- **Stated problem**
In the items below, recast everything from the line containing "The image size is (586, 140)." down to and including the line containing "pyautogui.click(x=776, y=28)" as a numbered list, leaving out blank lines.
****
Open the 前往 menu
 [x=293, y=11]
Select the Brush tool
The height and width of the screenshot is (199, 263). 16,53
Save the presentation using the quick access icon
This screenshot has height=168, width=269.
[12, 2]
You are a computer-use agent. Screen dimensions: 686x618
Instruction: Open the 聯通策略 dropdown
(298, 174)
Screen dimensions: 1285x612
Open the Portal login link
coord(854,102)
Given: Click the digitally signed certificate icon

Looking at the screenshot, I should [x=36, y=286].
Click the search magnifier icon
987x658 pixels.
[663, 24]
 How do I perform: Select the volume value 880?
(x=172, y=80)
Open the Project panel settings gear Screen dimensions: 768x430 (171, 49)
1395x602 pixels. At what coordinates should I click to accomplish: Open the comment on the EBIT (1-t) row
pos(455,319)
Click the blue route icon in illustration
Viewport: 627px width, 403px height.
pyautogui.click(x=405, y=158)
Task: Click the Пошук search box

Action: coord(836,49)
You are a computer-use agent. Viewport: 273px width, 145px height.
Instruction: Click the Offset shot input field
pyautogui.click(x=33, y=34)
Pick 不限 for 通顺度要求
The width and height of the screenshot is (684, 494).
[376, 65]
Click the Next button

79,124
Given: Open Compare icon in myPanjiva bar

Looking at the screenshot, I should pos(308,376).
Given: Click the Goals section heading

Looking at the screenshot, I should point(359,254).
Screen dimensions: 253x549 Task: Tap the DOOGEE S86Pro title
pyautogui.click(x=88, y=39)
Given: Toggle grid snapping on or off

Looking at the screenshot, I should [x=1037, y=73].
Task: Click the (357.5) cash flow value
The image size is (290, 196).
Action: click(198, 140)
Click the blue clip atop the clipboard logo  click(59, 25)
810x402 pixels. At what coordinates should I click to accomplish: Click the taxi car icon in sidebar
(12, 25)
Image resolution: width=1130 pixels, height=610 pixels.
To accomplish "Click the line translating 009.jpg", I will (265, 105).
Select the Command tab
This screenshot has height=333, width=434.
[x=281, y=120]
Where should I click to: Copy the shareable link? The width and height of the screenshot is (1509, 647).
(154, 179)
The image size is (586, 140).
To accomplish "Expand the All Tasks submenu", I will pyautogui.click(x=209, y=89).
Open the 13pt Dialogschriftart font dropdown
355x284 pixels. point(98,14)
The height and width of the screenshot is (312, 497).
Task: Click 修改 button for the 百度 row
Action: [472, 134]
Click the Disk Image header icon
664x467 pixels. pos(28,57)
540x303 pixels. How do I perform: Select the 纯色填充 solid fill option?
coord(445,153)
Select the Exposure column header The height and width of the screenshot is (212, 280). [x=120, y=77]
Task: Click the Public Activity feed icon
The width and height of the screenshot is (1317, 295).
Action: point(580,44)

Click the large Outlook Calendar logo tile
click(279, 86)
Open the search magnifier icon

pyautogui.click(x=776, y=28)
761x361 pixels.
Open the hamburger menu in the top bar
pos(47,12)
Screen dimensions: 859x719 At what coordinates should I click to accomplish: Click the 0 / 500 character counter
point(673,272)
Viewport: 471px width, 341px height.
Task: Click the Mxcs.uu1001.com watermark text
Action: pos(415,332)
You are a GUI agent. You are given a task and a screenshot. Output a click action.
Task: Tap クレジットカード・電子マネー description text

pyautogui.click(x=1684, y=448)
****
- **Response**
1. The image size is (586, 140).
2. To accomplish "Expand the All Tasks submenu", I will pyautogui.click(x=209, y=89).
3. Open the 13pt Dialogschriftart font dropdown
4. 355x284 pixels. point(98,14)
5. The height and width of the screenshot is (312, 497).
6. Task: Click 修改 button for the 百度 row
7. Action: [472, 134]
8. Click the Disk Image header icon
9. 664x467 pixels. pos(28,57)
10. 540x303 pixels. How do I perform: Select the 纯色填充 solid fill option?
11. coord(445,153)
12. Select the Exposure column header The height and width of the screenshot is (212, 280). [x=120, y=77]
13. Task: Click the Public Activity feed icon
14. The width and height of the screenshot is (1317, 295).
15. Action: point(580,44)
16. Click the large Outlook Calendar logo tile
17. click(279, 86)
18. Open the search magnifier icon
19. pyautogui.click(x=776, y=28)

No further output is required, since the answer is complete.